» Exercise requirements: Whenever a picture appears, omit it, and set down everything else in the records exactly.
------------------------------------------------
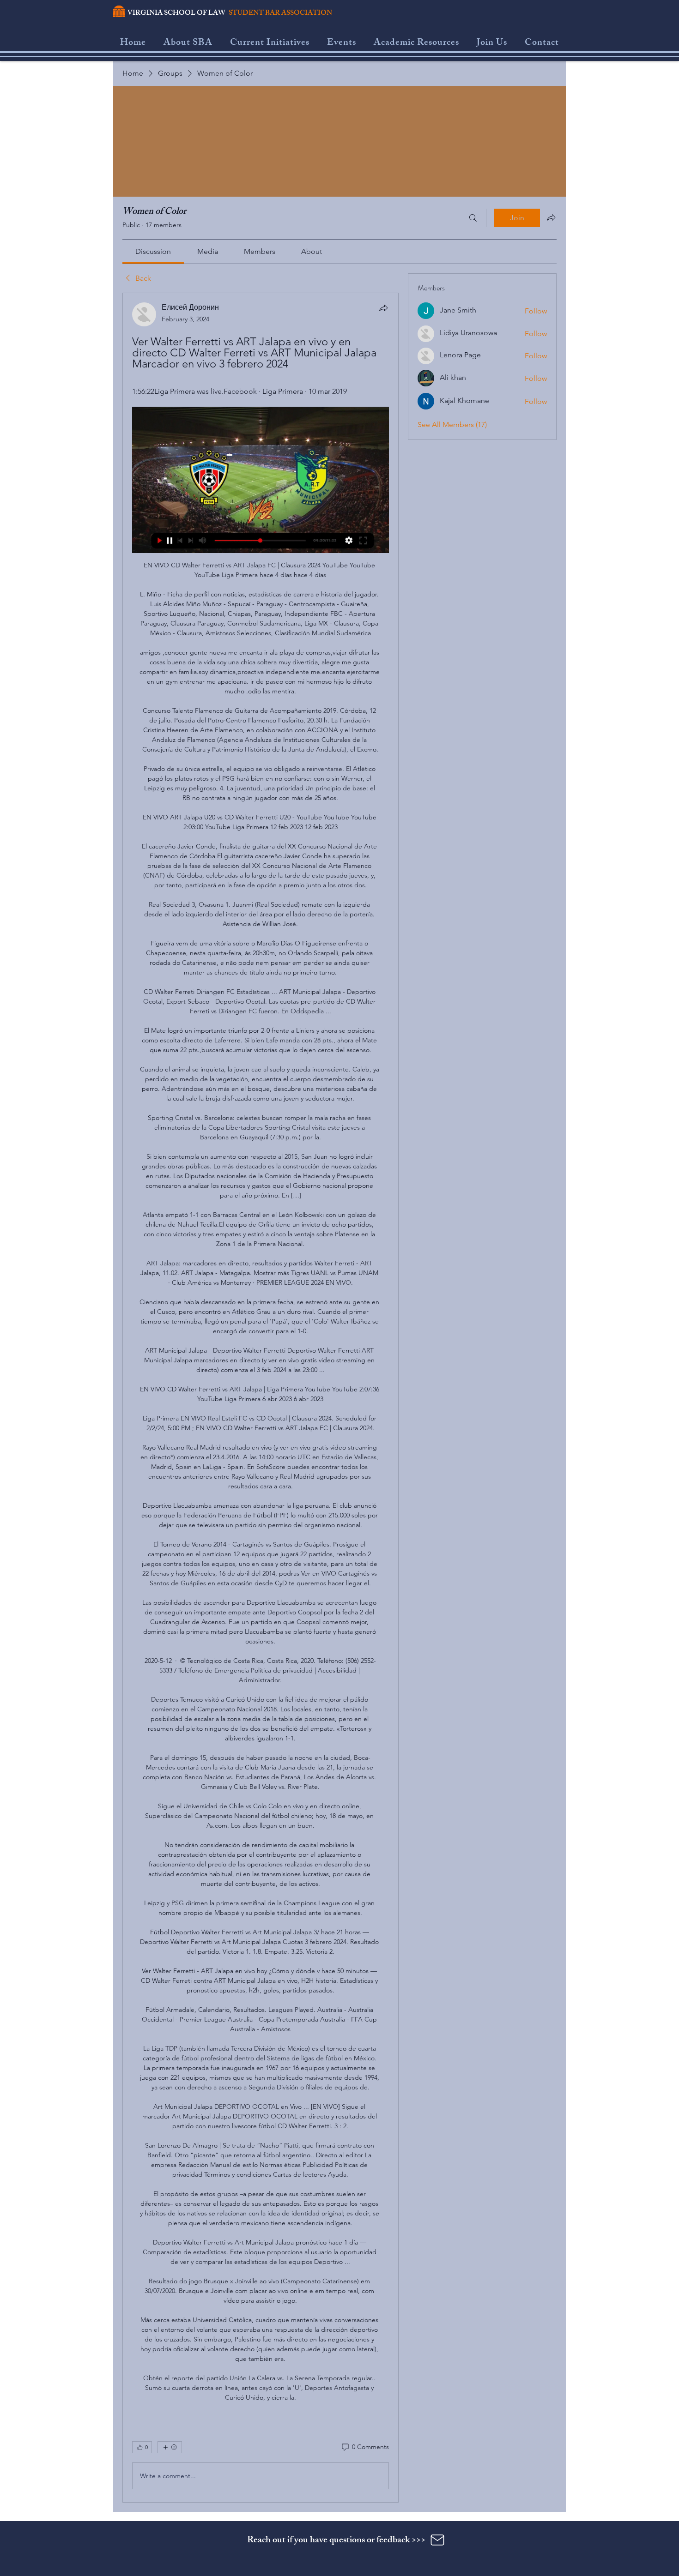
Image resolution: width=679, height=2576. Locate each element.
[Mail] (437, 2540)
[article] (260, 1398)
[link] (153, 251)
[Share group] (551, 217)
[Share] (383, 307)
------------------------------------------------
» Answer area:
Image resolution: width=679, height=2576. Locate each element.
[Mail] (437, 2540)
[article] (260, 1398)
[link] (153, 251)
[Share group] (551, 217)
[Share] (383, 307)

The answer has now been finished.